YOUR OBJECTIVE: Exactly the lines from the line containing "Viewport: 826px width, 449px" through the final line of the entries below must be returned, and only those, without pictures.

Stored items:
===============
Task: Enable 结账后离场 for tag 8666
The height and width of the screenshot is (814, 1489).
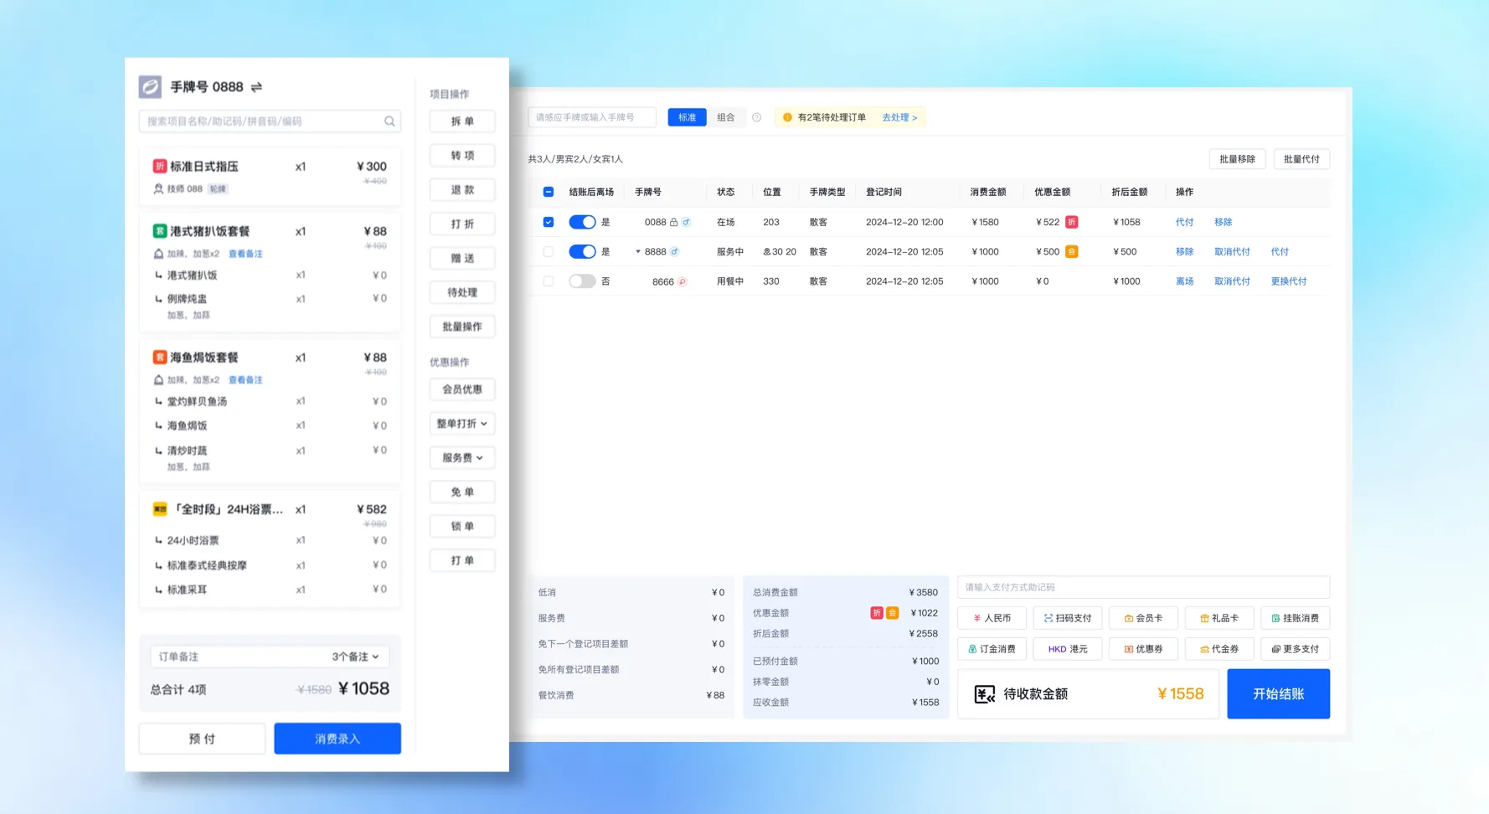Action: pyautogui.click(x=583, y=281)
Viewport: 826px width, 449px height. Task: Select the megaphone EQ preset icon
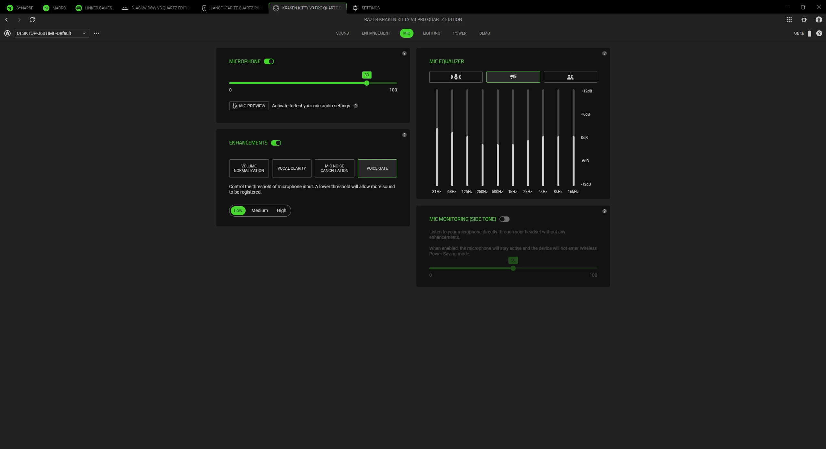[513, 77]
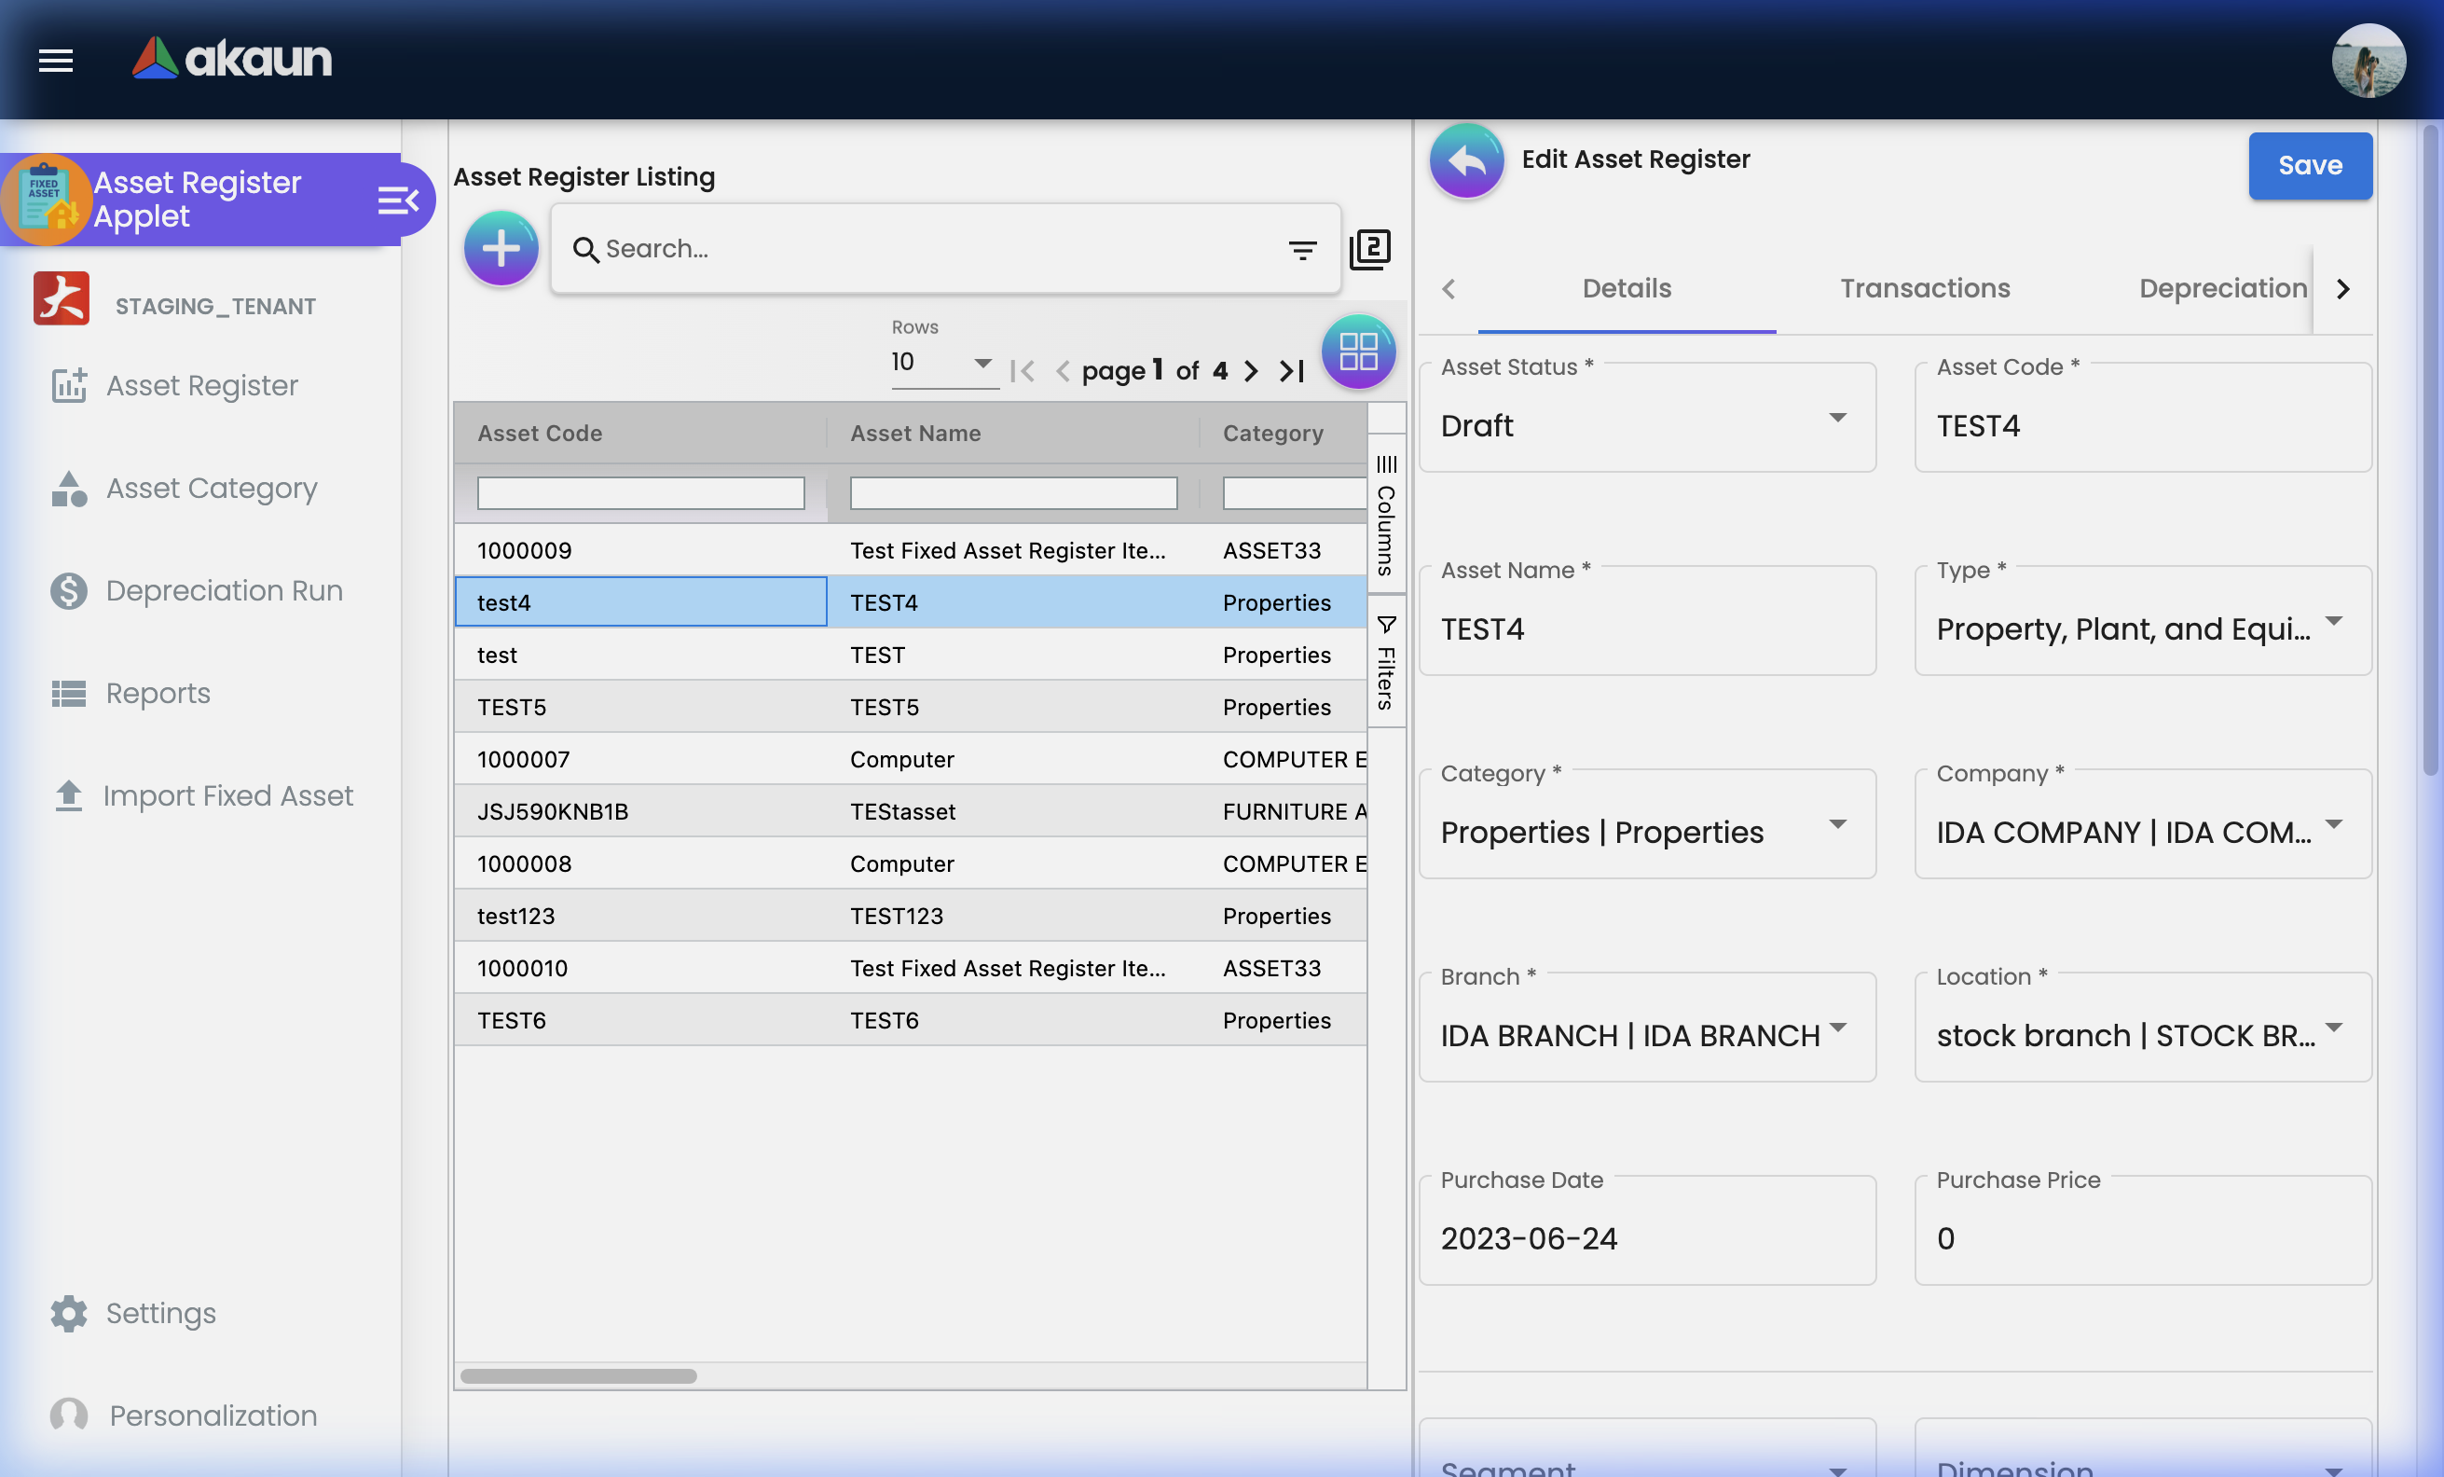The width and height of the screenshot is (2444, 1477).
Task: Switch to the Transactions tab
Action: coord(1923,289)
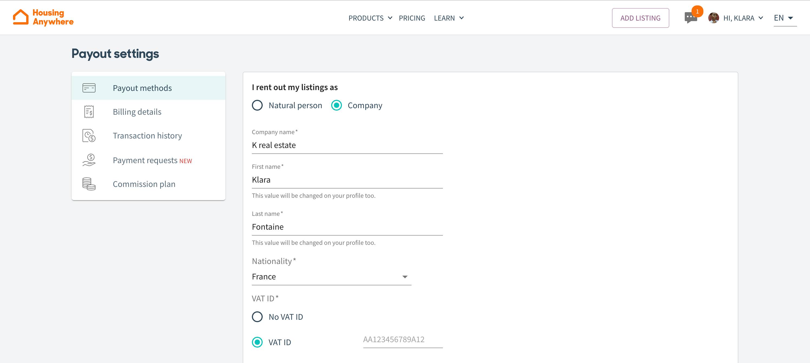
Task: Select the Company radio button
Action: click(336, 105)
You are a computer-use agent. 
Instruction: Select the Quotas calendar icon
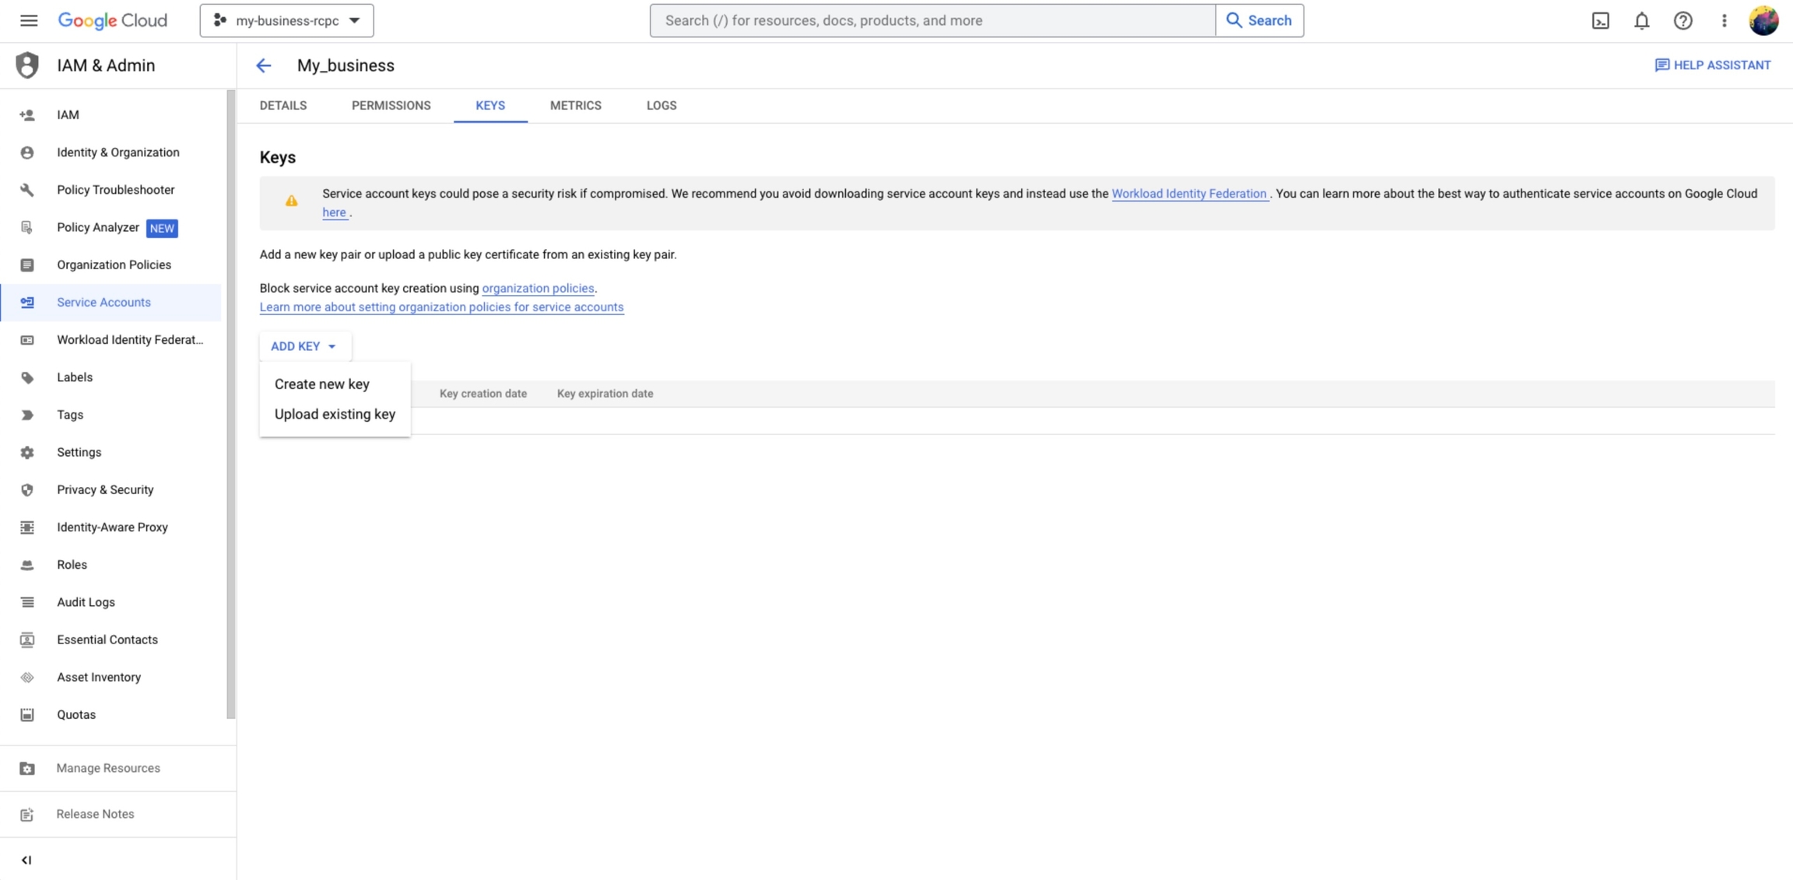27,714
===============
ANSWER SECTION:
Viewport: 826px width, 449px height. Task: Select the megaphone EQ preset icon
[513, 77]
The width and height of the screenshot is (2444, 1477).
Task: Switch to the Transactions tab
Action: coord(1923,289)
Task: Select the Company radio button
Action: click(336, 105)
You are a computer-use agent. 
Instruction: Select the Quotas calendar icon
27,714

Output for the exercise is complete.